My goal for 2011 was to have a drama-free year. Knowing I cannot control those around me, I decided that I would not participate in any drama being thrown at me by other people. I would not engage rumors, battle lies or try to be someone I am not by "being involved" in the trivial goings-on of CountryTime. Little did I know that the potentially biggest drama of my life is about to unfold and it is coming at me from E.
I took E to the doctor today for her well-child appointment. The doctor was 40 minutes late because he had to rush to the hospital to see one of his patients. In fact, while he was examining E he had to leave the room to answer a call from the hospital. He was frazzled, to say the least. He mentioned that E was a little underweight for her height. She is still solidly in a healthy weight zone, but he was concerned because her height and weight growth were not quite proportional. Then I asked him to look at her eczema which has made a reappearance.
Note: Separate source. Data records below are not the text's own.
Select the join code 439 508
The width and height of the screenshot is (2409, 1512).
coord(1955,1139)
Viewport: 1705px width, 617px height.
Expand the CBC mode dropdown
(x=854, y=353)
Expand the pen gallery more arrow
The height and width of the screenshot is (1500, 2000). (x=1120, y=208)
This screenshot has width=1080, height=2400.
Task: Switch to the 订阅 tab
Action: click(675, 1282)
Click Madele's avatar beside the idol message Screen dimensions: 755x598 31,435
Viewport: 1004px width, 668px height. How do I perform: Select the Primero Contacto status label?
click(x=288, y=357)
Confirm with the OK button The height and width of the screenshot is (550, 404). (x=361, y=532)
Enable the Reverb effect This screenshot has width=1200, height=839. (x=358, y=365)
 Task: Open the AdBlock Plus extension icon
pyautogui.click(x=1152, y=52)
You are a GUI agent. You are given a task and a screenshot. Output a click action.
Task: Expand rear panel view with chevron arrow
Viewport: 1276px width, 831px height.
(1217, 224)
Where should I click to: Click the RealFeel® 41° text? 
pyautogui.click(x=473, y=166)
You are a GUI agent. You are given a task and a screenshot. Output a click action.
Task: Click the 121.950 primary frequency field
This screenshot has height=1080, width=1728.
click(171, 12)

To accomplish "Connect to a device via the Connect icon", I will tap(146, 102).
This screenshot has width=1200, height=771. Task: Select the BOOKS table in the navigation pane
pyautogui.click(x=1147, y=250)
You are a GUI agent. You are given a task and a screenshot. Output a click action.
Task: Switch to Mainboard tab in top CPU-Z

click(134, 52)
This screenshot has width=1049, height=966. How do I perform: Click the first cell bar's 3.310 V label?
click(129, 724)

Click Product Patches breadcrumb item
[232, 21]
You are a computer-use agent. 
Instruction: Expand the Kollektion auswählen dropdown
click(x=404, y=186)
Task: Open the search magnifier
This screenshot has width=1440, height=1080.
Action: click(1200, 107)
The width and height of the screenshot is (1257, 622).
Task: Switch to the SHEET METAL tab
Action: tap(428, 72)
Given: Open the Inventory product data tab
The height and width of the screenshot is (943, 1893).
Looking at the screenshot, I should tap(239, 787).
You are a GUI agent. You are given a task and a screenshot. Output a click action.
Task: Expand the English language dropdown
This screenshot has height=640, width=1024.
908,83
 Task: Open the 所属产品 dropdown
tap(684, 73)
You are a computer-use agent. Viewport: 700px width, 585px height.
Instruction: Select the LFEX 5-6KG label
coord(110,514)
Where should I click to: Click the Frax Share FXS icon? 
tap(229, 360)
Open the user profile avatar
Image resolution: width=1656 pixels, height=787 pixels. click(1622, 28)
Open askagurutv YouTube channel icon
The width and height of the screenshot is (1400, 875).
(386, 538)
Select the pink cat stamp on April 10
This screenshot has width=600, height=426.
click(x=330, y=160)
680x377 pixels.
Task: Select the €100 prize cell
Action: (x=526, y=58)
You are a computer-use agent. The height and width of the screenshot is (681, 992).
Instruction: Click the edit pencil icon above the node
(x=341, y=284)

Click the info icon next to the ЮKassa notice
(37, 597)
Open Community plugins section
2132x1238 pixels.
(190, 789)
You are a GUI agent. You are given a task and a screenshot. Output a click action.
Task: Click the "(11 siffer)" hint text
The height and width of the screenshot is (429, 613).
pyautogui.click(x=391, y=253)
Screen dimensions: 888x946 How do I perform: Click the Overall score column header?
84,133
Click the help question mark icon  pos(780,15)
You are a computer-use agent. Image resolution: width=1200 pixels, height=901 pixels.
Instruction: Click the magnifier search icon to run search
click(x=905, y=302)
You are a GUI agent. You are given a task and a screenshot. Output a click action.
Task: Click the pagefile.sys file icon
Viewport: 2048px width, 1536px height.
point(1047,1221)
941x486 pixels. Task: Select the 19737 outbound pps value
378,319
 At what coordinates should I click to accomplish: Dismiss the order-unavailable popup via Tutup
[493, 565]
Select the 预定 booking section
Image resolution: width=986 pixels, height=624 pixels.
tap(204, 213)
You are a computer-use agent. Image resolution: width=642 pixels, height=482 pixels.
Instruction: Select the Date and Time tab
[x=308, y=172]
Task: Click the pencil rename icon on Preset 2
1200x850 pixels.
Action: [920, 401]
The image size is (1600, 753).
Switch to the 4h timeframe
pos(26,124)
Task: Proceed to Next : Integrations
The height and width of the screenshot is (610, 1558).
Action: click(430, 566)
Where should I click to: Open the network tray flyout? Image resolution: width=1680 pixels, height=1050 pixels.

All seemed okay, until he had her stand in front of him so he could check her thyroid.
He started the exam and a worried look appeared on his face, he poked and prodded her and was just about to say something when he got called out of the room by the hospital. When he came back in he put her in position again and said he was trying to see if he was feeling a node on her thyroid. He eventually determined that he did and he went in to high anxiety mode. He issued an order for a blood test to check her levels, spouting terms like Grave's Disease and endocrinologist at me. He went to talk the the nurse since E has a tendency to pass out with needles and they discovered that the last lab drop of the day had occurred and they could not take her blood there. He then wanted me to take her to the hospital for the blood work right then, but my insurance company treats any hospital test, even one ordered by a doctor as a hospital visit and I end up paying 100's of dollars out of pocket. I told them I would bring her back first thing in the morning and he said okay, but it has to be done tomorrow.
So now I am scared , but trying to be nonchalant for E's sake. I Googled this, but now I really wish I hadn't. Oh please, blog friends, please keep us in your thoughts and prayers. And if any of you has had a child with a harmless node on his or her thyroid, please let me know. She needs to be okay. I need her to be okay.